Third, love the law of God like a King Josiah. Our day is both similar and dissimilar to the early days of Josiah’s reign. It is similar in that, like Josiah’s early days, there is virtually no memory of God’s law in our land; it is dissimilar in that, unlike Josiah’s early days, there are millions upon millions of copies of God’s law scattered all over our land. Josiah, when the Book of the Law was found, heard it and immediately tore his clothes; we, on the other hand, have in our possession the same Law, but rarely bother to read it and never consider allowing it to tear our hearts.
The Law of God is perfect, modern Christians have said, but it’s not very useful. Modern Christians have treated the Law of God like that old professor emeritus that some universities keep around campus: you wouldn’t think about sacking him, but you’re also not going to take him very seriously. Likewise, no modern Christian would dream of suggesting that Deuteronomy, for instance, should be ripped out of their Bibles, yet their ignorance of Deuteronomy is palpable.

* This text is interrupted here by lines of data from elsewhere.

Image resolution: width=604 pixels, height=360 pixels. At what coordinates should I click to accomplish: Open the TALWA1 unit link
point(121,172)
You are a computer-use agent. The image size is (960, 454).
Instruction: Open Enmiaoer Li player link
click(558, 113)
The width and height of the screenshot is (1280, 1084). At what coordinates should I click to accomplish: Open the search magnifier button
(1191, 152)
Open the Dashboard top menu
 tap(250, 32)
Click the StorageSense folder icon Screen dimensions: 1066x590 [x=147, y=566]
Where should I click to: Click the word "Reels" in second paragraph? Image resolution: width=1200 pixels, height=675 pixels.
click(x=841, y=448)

It is high time that we once again be able to sing with sincerity what David, Josiah, and our Lord Jesus Christ sang: I delight to do thy will, O my God: yea, thy law is within my heart (Ps. 40:8). We have a mandate to disciple the nations; but if our own lives, our own families, and our own churches are not conformed to the Law of God, we have nothing to offer the world.
Elections are important; politics is one of the many areas that must be brought into submission to Jesus Christ. But before we think about how we are going to influence the next election, we have work cut out for us. Let Saint Augustine and Edmund Burke and King Josiah guide us as we navigate ourselves through the many challenges of the Barack Obama presidency.

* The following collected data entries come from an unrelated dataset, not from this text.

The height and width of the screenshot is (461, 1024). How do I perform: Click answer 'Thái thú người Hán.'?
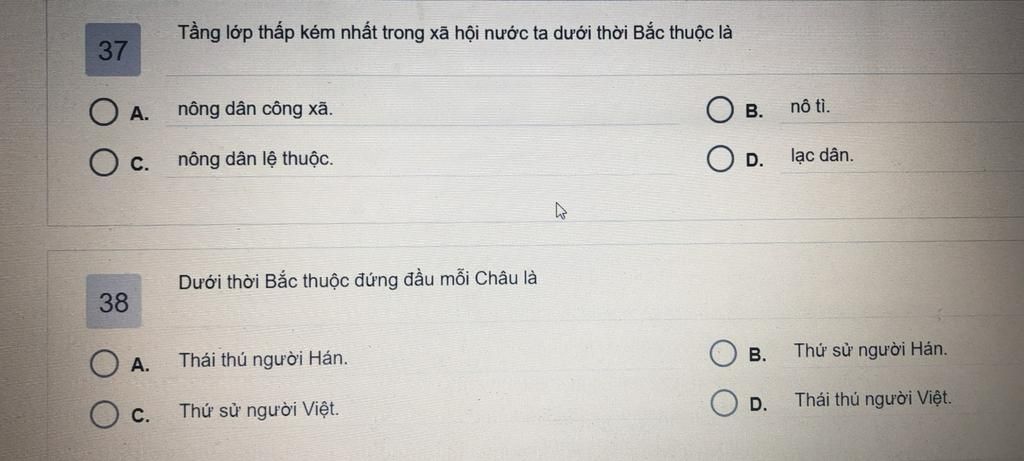pos(263,359)
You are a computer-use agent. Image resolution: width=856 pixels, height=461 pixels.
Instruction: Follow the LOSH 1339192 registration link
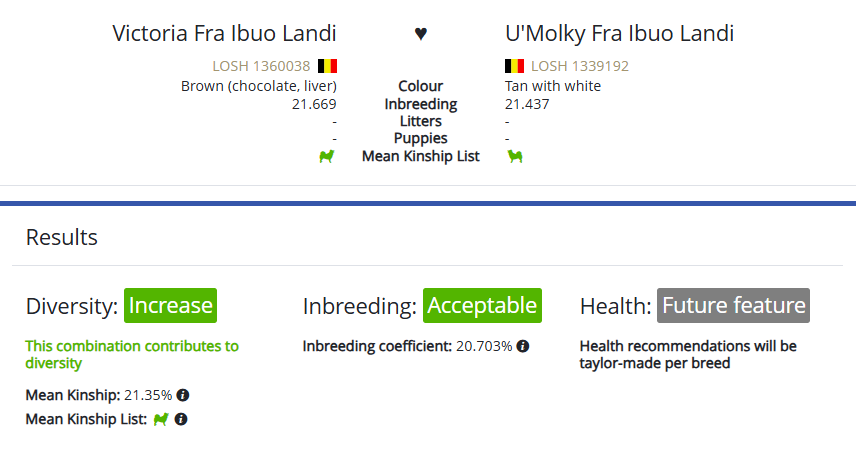(x=579, y=67)
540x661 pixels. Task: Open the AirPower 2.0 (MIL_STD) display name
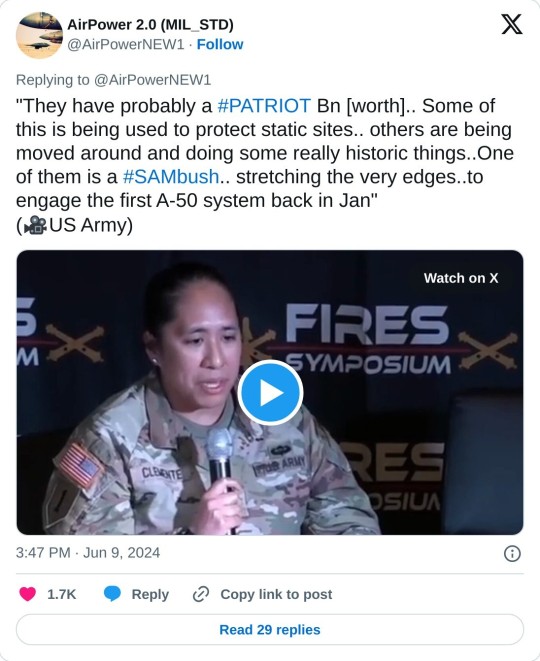pyautogui.click(x=150, y=25)
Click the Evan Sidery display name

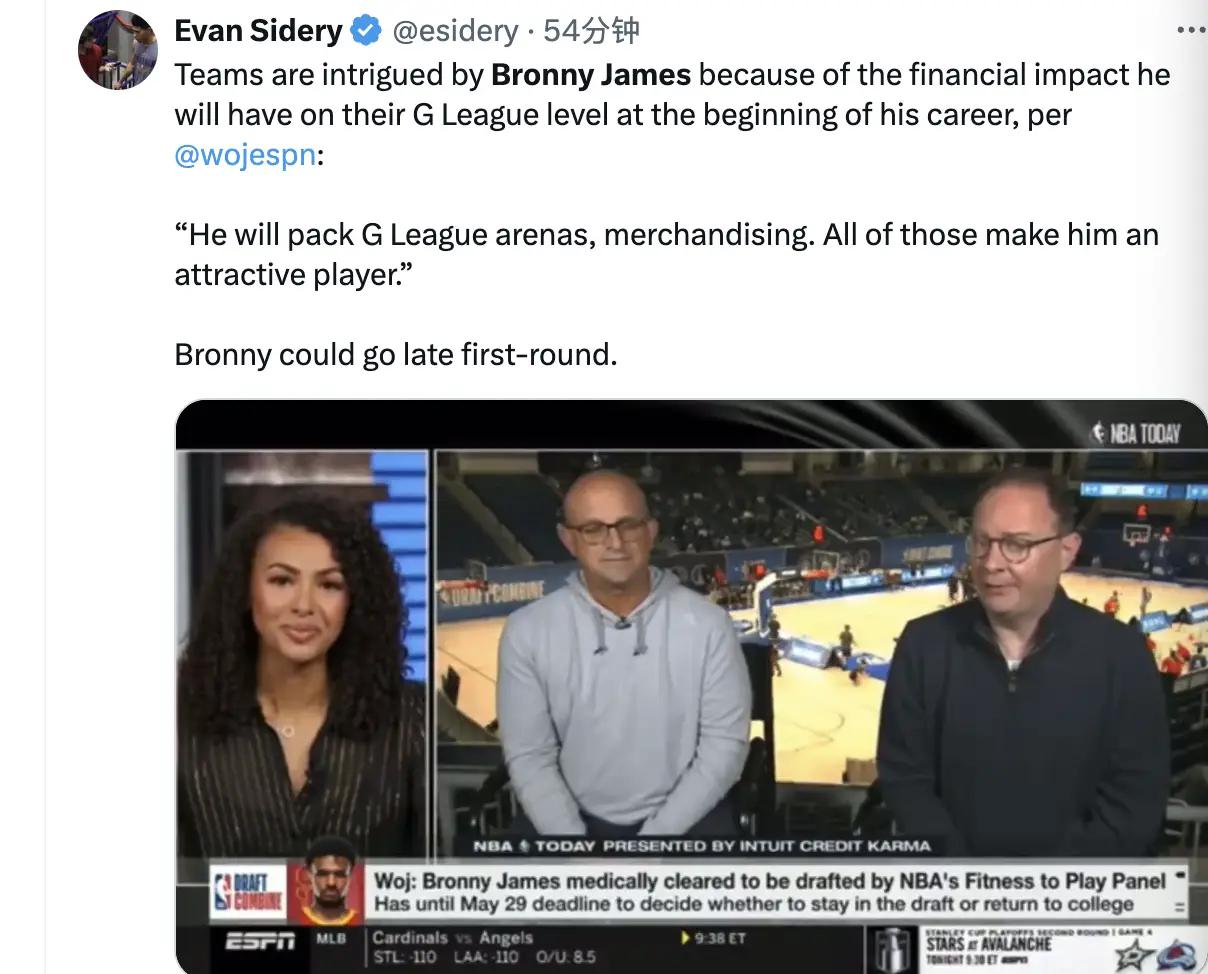[258, 31]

Endnotes:[1] Peter Leithart, Against Christianity (Moscow, ID: Canon, 2003), 47[2] Russell Kirk, The Conservative Mind: From Burke to Eliot (Washington, D.C.: Regnery, 2001), 16.[3] Kirk, 23.[4] Edmund Burke, Reflections on the Revolution in France (London: Penguin, 2004), 248–249
About the author: Rev. Bart Martin, B.S., U. S. Military Academy, M.Div., Reformed Episcopal Seminary, is an Ordained Deacon in Reformed Episcopal Church, Chaplain and Instructor of Theology at New Covenant Schools in Lynchburg, VA, and Minister-in-Charge of New Covenant Reformed Episcopal Church. He has a wife, Kristie, and four children, and is lamenting yet another Philadelphia Eagles NFC Championship debacle.

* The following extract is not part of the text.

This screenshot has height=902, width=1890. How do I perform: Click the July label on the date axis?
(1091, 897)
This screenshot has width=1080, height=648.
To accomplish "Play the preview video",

Article posted January 22, 2009
4 comments:
Hi, Lanita
I completely agree with this essay. I need to do more in all three areas, but I have been trying in each. Thank you for the encouragement.
Heather
My focus right now is praying for our president and that God would surround him with wise counselors. I am glad this was an encouragement to you.
As far as praying for our President, have you heard of the Presidential Prayer Team? I have been a member for many years. Right now they are hosting the "First 100 Days" initiative in praying for President Obama. I have been faithfully reading these daily prayer guides and praying for him, his wife and daughters and his administration. We can easily become discouraged when we see and hear things that are much too big for us to change, but the comfort comes in knowing WHO is still in control, and loves us immeasurably more than we can even imagine! Praise the Lord!
Heather
Yes, I know about the 100 days prayer for the president, I think you sent me something on it. I signed up for it, but never received anything from them. I do pray almost everyday for him anyway.